Erste Präsidentschaft

Jesus Christus führt seine Kirche durch einen Propheten, der als Präsident der Kirche fungiert, und zwei Apostel, die als Ratgeber des Propheten berufen werden. Diese Männer sind als Erste Präsidentschaft bekannt, das oberste Führungsgremium der Kirche.

Die Mitglieder der Ersten Präsidentschaft sind Apostel Jesu Christi. Die Mitglieder der Ersten Präsidentschaft sind besondere Zeugen Jesu Christi, die berufen sind, in aller Welt von ihm zu sprechen und Zeugnis für ihn abzulegen. Sie sind oft auf Reisen und sprechen in Versammlungen zu zahlreichen Mitgliedern und Nichtmitgliedern und sprechen ihnen Mut zu. Ferner kommen sie mit Führern der Kirche vor Ort zusammen. Sie bemühen sich um Weisung von Jesus Christus bei den Angelegenheiten, die die Millionen Mitglieder der Kirche in aller Welt betreffen. Dazu gehören die Missionsarbeit, humanitäre Hilfe, der Dienst im Tempel, die Unterweisung im Evangelium und vieles mehr.

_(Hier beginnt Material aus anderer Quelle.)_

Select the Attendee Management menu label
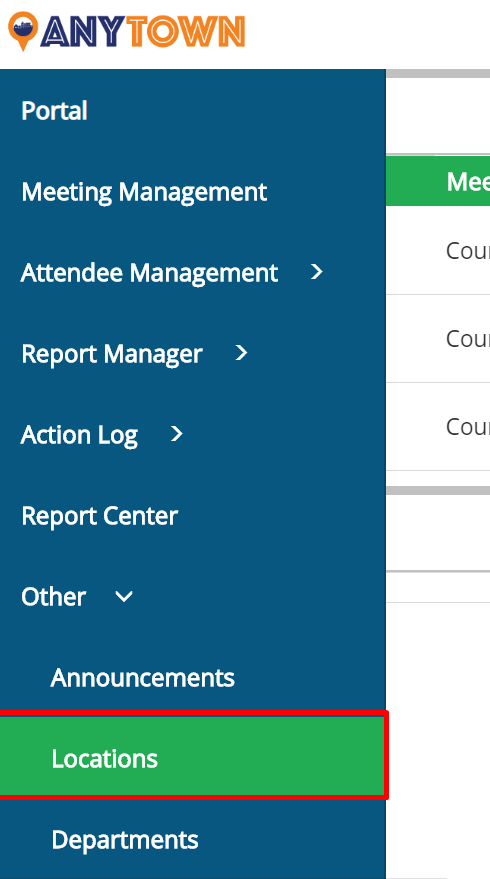 [x=149, y=273]
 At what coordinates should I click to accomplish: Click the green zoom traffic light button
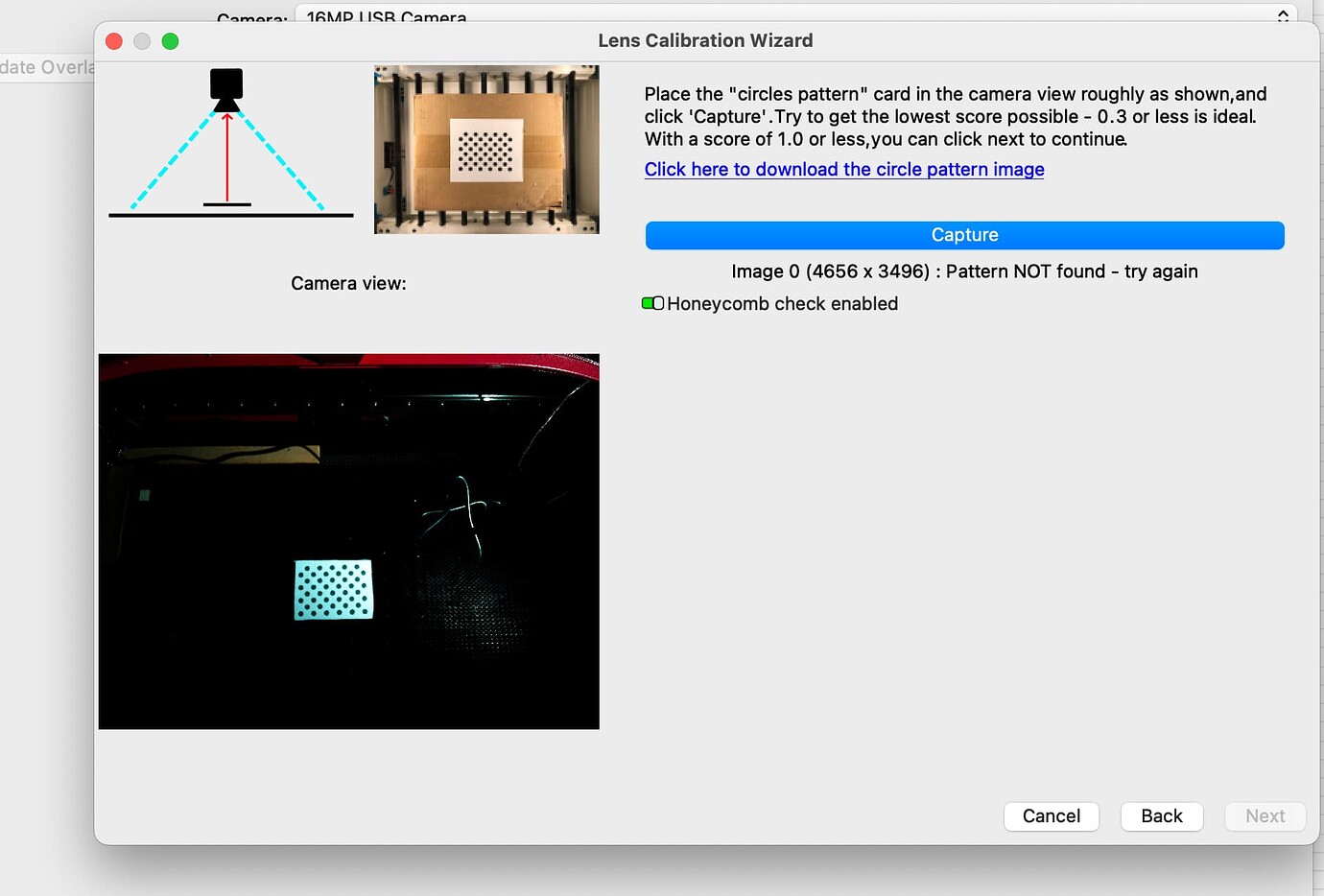171,41
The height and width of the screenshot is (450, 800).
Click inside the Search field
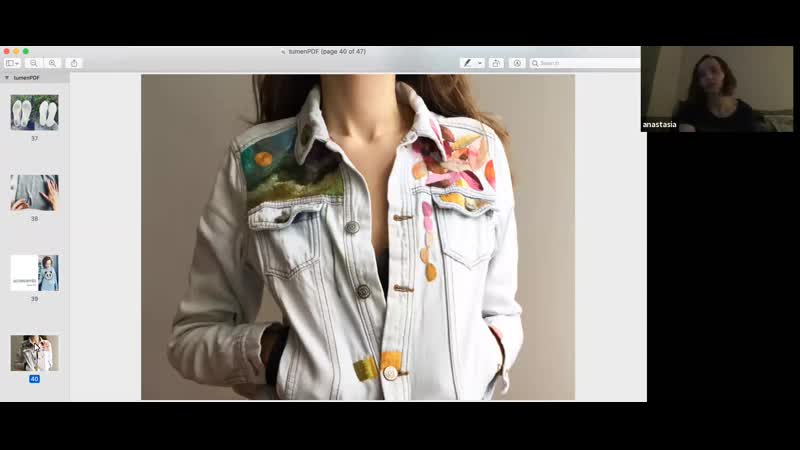click(587, 63)
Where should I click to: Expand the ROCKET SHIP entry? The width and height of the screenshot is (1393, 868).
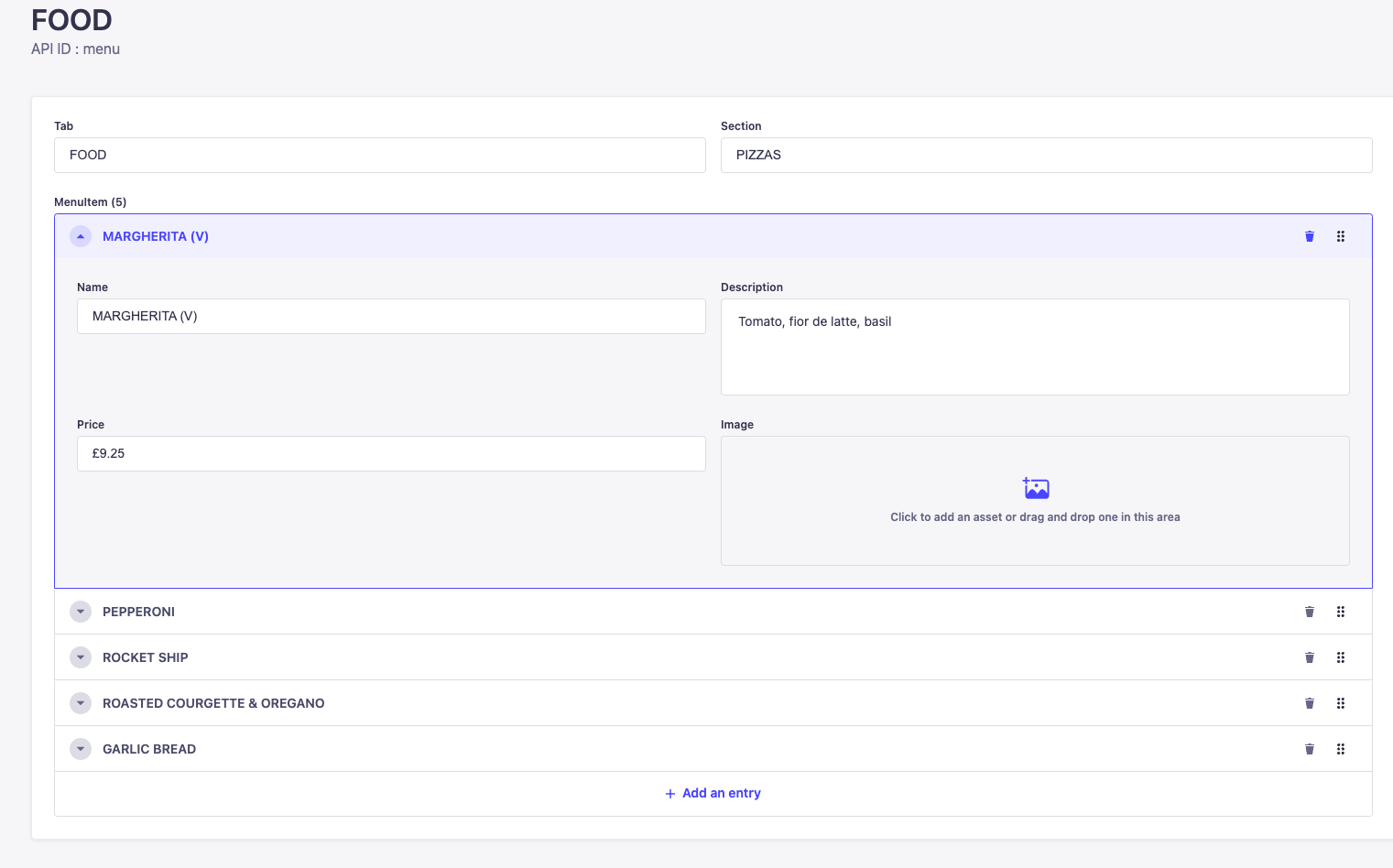pyautogui.click(x=81, y=657)

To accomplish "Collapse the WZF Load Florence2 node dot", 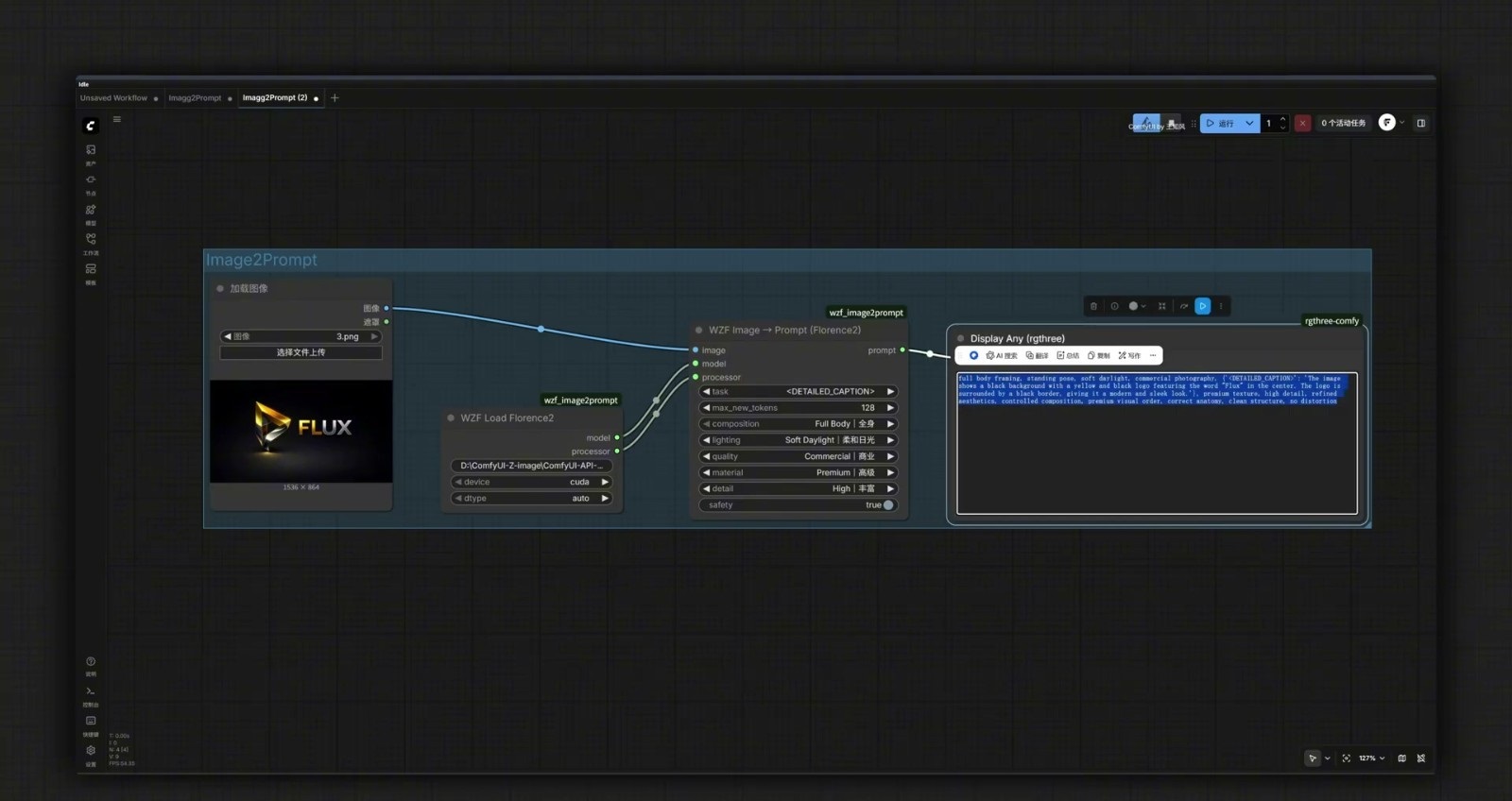I will tap(451, 418).
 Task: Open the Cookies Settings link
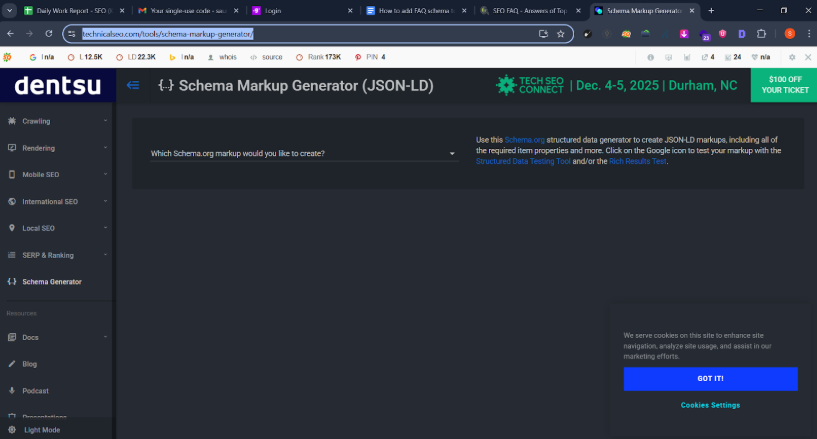pyautogui.click(x=710, y=405)
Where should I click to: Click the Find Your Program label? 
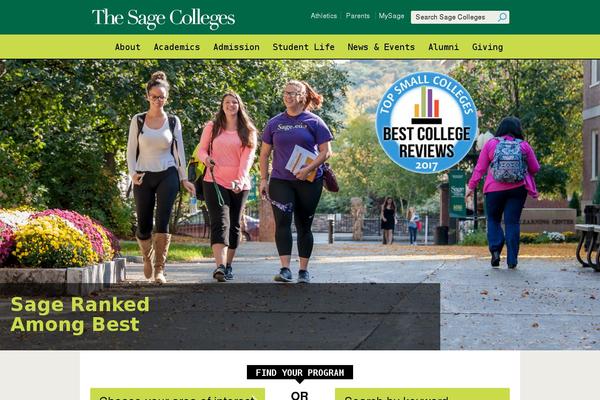pyautogui.click(x=300, y=372)
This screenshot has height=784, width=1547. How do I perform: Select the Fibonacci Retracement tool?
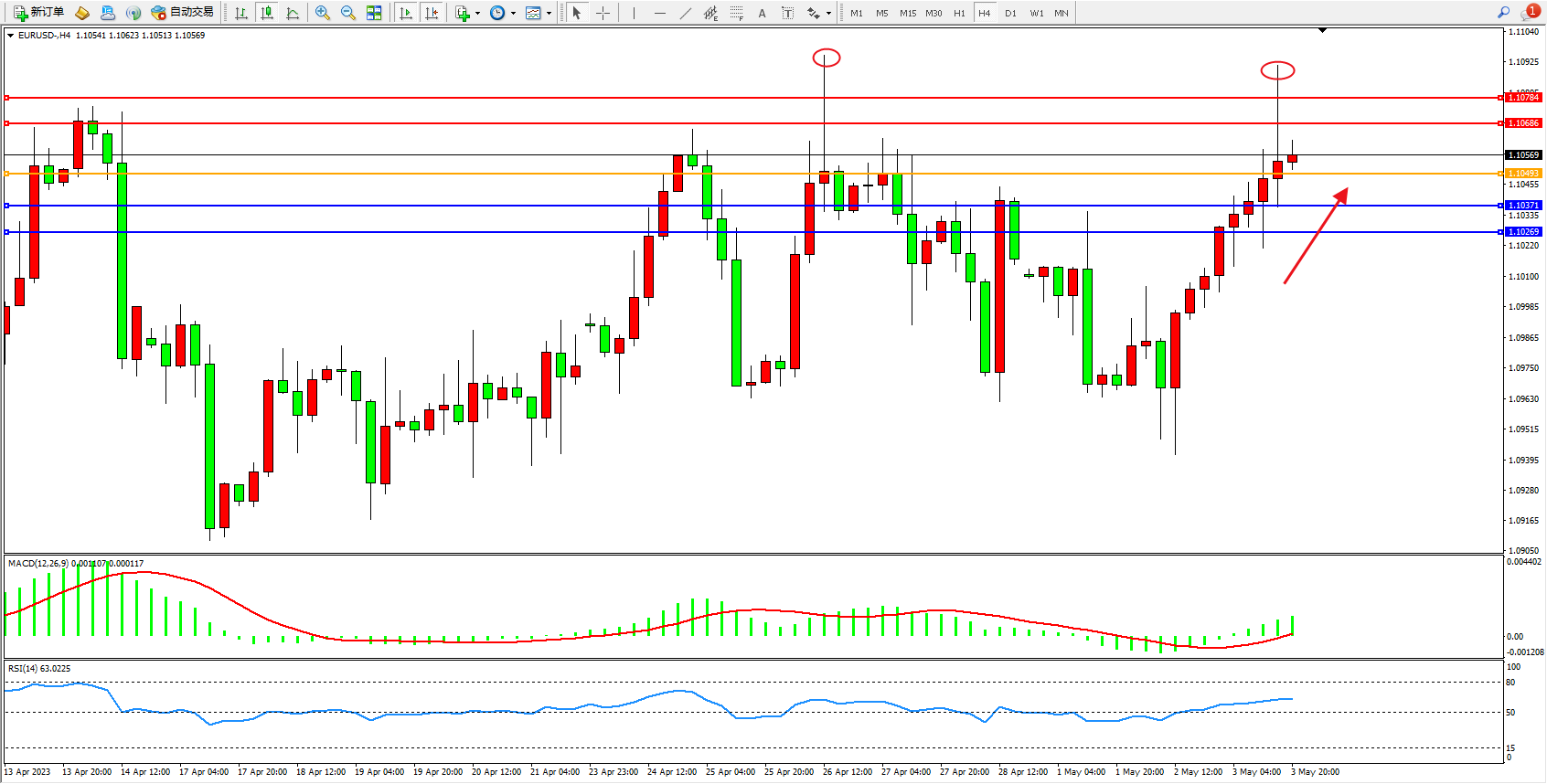coord(737,13)
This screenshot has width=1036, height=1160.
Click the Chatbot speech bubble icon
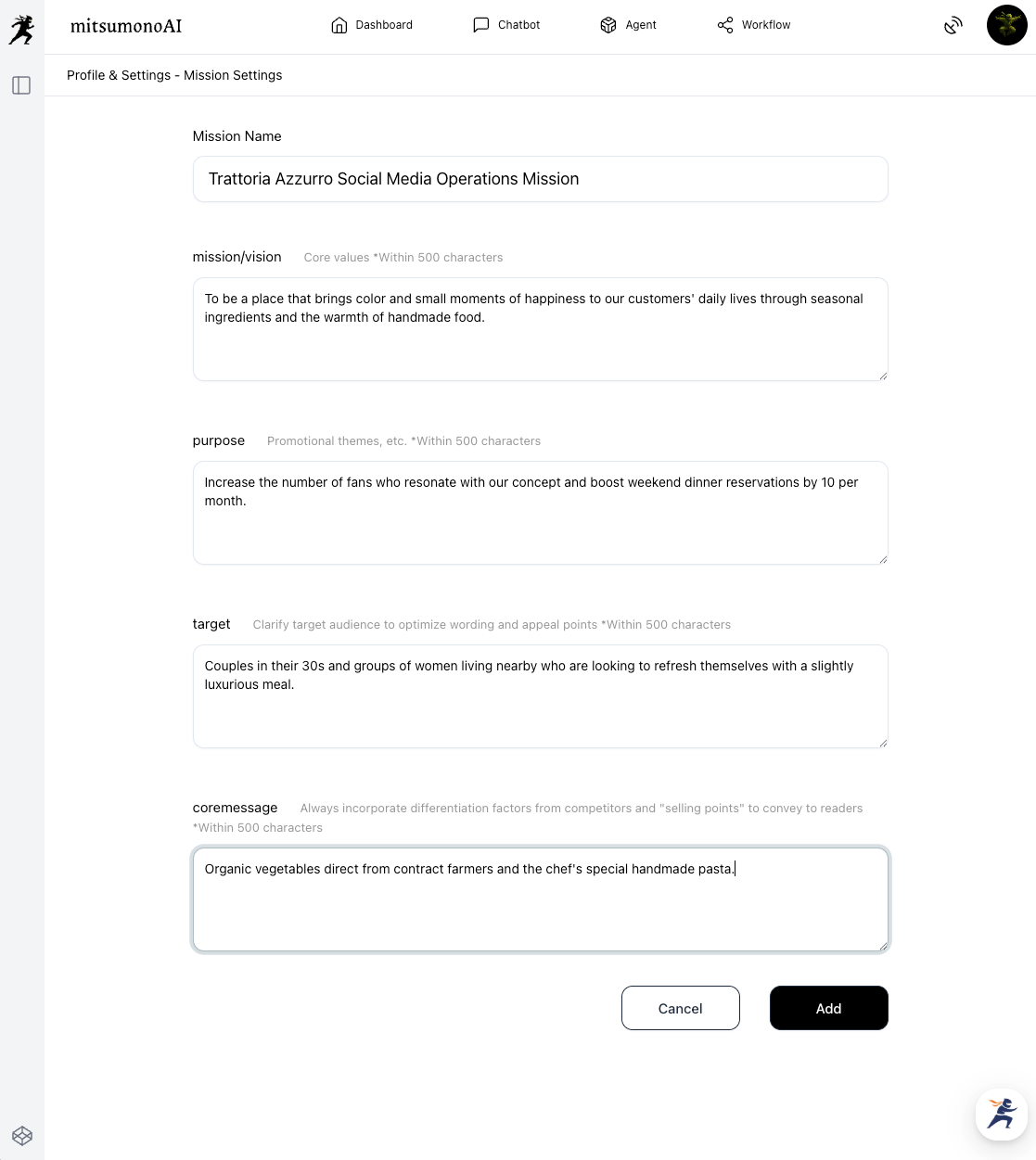coord(480,25)
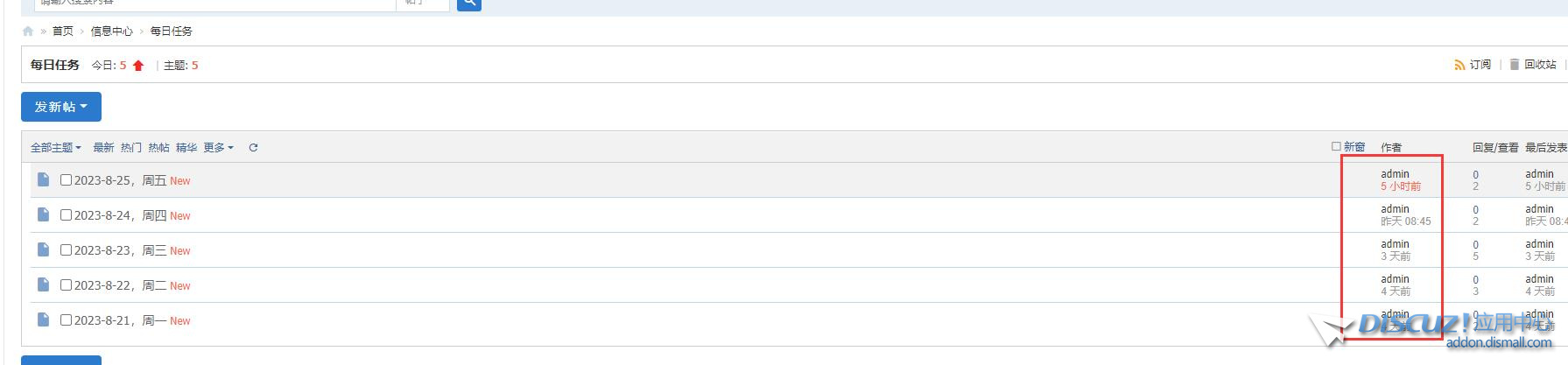Image resolution: width=1568 pixels, height=365 pixels.
Task: Click the blue search magnifier button
Action: coord(469,4)
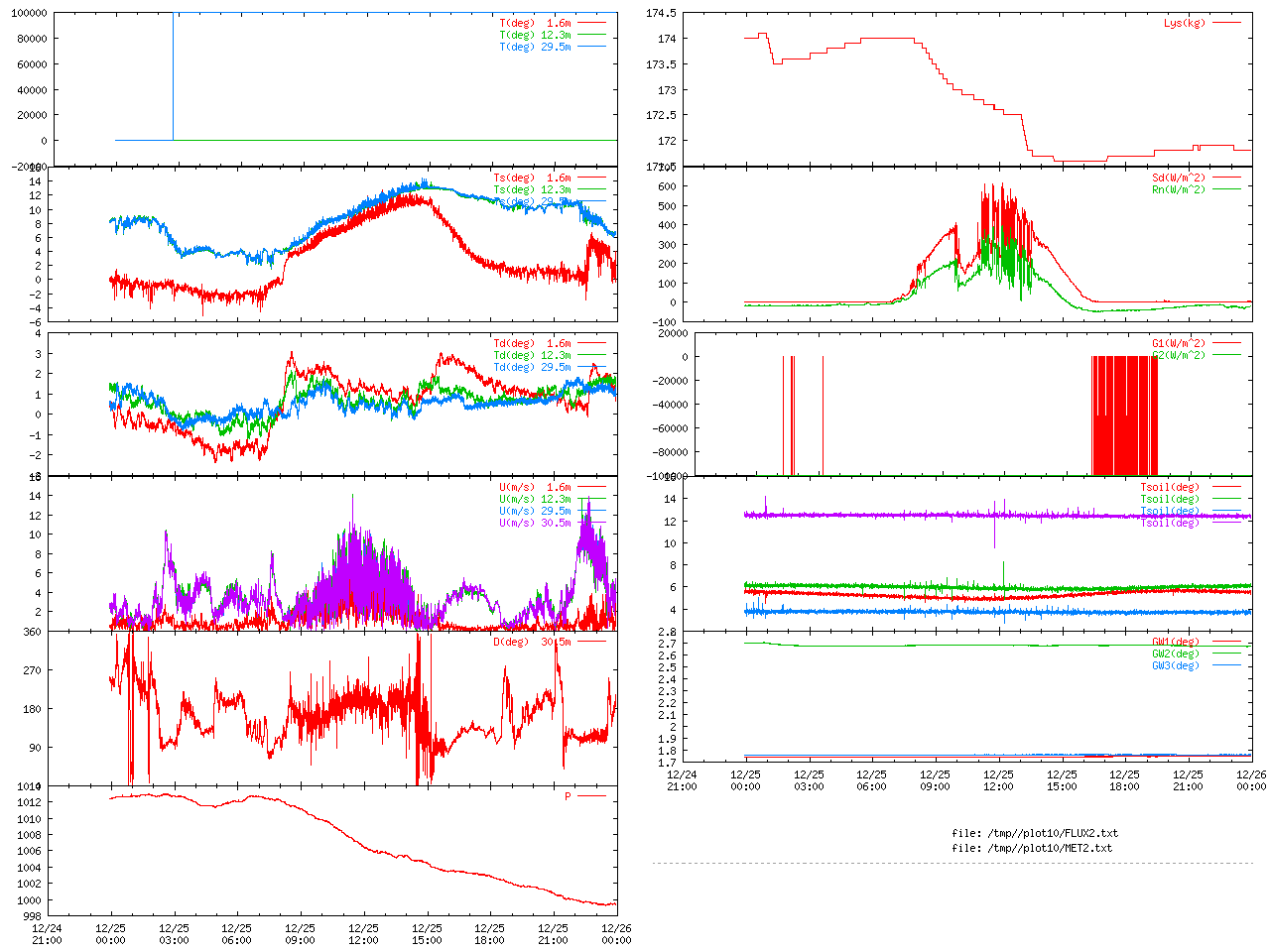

Der Präsident der Kirche ist stets der dienstälteste Apostel – derjenige, der am längsten dem Kollegium der Zwölf Apostel angehört. Wenn ein Präsident der Kirche stirbt, wird der nächste dienstälteste Apostel Präsident der Kirche. Er wählt Ratgeber aus, die mit ihm in der Ersten Präsidentschaft dienen. Zwar werden alle Mitglieder des Kollegiums der Zwölf Apostel als „Propheten, Seher und Offenbarer“ bestätigt, doch mit dem Begriff „der Prophet“ ist der Präsident der Kirche gemeint.

Durch die inspirierten Botschaften der Ersten Präsidentschaft und des Kollegiums der Zwölf Apostel gibt der Herr seiner Kirche Unterweisung, darunter auch Führung, die den Mitgliedern hilft, die Schwierigkeiten in ihrem Leben zu bewältigen.

Die Erste Präsidentschaft wurde ursprünglich von Joseph Smith, dem ersten Propheten der Kirche, eingerichtet.